Я немного забегу вперед и расскажу вам о еще одном таком же оригинальном подарке. Это был 69-ый год, когда я написал «Романтическую музыку» и поехал с моей женой Галей на фестиваль в Загреб. Там ко мне подошел директор фестиваля в городе Грац Петер Вуйца, представился и сказал: “Мы хотели бы заказать вам сочинение. Над чем вы сейчас работаете?” Я отвечаю, что делаю сейчас сочинение для большого оркестра, которое будет называться «Живопись». “Хорошо, – говорит он, – это сочинение и будет нашим заказом”. Затем «Живопись» замечательно сыграл Эрнст Бур с оркестром Баден-Бадена, но меня, конечно, на эту премьеру в Австрии тоже не пустили, так что когда мне вдруг позвонили из австрийского посольства и сказали, что на моё имя к ним пришла радиоаппаратура, то я абсолютно растерялся. Я спрашиваю: “Какая аппаратура? За что?” А они отвечают, что её прислал директор фестиваля в Граце как плату за заказанное ими сочинение. Кстати, вот эти два отличные динамика у меня до сих пор работают прекрасно. Так что, видите, какие иногда неожиданные и приятные сюрпризы были в жизни простого советского композитора. Ведь у меня в то время вообще не было никаких денег. Я не мог купить даже элементарный проигрыватель.
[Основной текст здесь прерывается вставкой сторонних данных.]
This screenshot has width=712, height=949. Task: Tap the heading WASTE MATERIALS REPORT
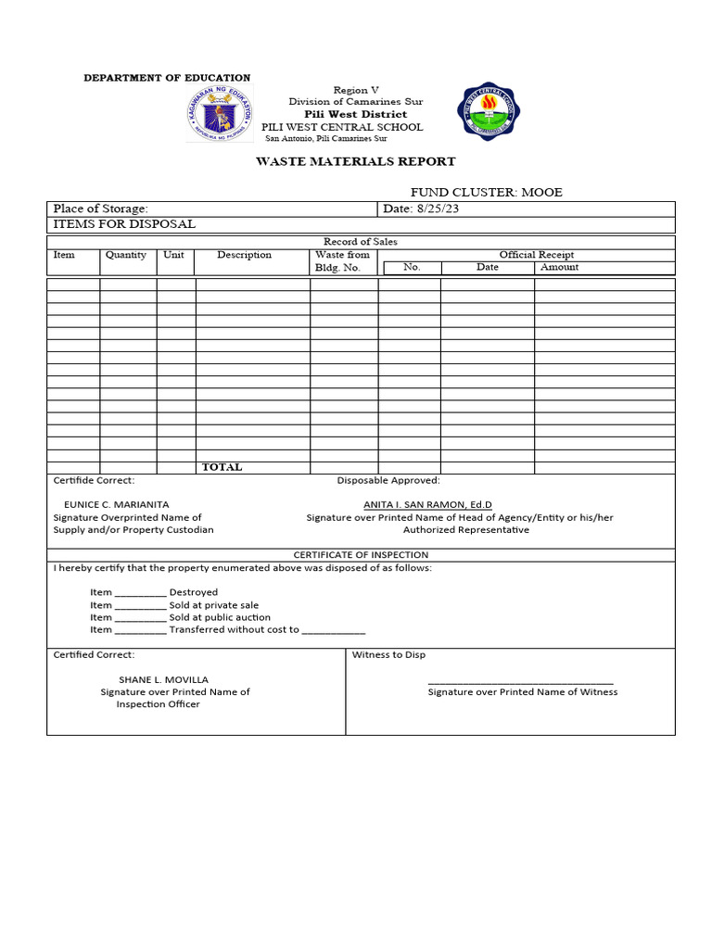point(356,161)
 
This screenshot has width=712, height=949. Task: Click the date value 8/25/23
point(438,209)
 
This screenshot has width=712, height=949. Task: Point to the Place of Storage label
point(100,209)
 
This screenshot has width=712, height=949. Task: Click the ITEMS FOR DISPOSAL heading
point(124,224)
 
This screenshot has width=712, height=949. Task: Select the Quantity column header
point(126,255)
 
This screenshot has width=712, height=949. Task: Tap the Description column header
point(244,255)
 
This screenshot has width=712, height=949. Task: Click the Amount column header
point(559,267)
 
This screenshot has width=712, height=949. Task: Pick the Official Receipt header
point(536,255)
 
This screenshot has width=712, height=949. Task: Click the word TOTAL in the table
point(222,467)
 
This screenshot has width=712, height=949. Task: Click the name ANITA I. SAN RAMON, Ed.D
point(427,504)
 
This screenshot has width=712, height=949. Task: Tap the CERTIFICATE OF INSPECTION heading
point(361,554)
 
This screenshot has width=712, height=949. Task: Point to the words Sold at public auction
point(220,617)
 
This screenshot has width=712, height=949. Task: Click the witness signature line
point(520,682)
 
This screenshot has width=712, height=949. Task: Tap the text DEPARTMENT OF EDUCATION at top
point(167,78)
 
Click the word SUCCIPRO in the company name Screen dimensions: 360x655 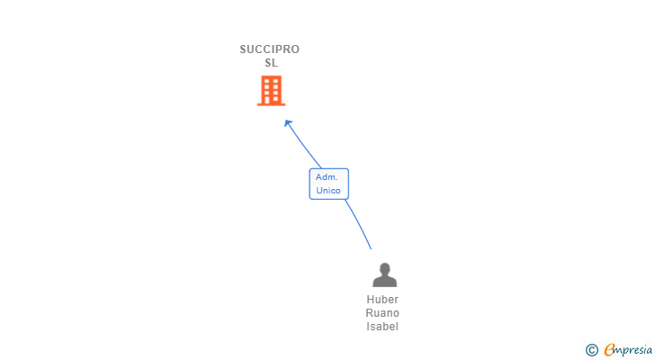[269, 50]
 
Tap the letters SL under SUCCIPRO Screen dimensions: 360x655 [271, 63]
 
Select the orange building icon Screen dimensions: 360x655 [271, 90]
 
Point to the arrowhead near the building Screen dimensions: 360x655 [287, 123]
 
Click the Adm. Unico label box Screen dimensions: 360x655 [328, 184]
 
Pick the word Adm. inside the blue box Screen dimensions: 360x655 [326, 177]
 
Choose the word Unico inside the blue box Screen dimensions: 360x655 [328, 191]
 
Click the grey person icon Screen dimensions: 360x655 [384, 274]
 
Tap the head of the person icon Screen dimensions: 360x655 [384, 268]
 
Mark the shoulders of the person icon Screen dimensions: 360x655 [384, 282]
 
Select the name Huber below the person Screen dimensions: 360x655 [382, 300]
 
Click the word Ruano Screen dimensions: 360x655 [382, 313]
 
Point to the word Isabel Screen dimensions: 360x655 [382, 327]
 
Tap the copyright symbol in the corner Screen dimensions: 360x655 [591, 350]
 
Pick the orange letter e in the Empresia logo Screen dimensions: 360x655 [609, 350]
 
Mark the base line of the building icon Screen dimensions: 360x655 [271, 104]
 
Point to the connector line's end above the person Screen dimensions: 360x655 [371, 248]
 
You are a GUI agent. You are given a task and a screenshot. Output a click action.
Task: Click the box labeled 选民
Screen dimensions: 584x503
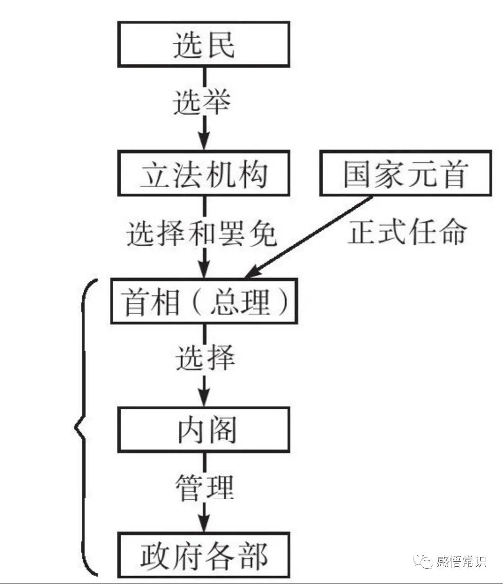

- – Эдисон Васильевич! Почему вы с таким неудовольствием говорите о технической стороне вашей работы?
- – Просто не люблю вспоминать свою кухню. Тем более что вы и сами прекрасно во всем разбираетесь. Я же вижу, что вы, практически, меня уже разобрали до самых косточек. И анализы такие интересные.
- – Спасибо, конечно, но мне кажется, что ваши воспоминания могут оказать определенную помощь многим музыкантам и особенно будущим композиторам.
- – Я это, Дима, забываю. Это совершенно неважно для меня...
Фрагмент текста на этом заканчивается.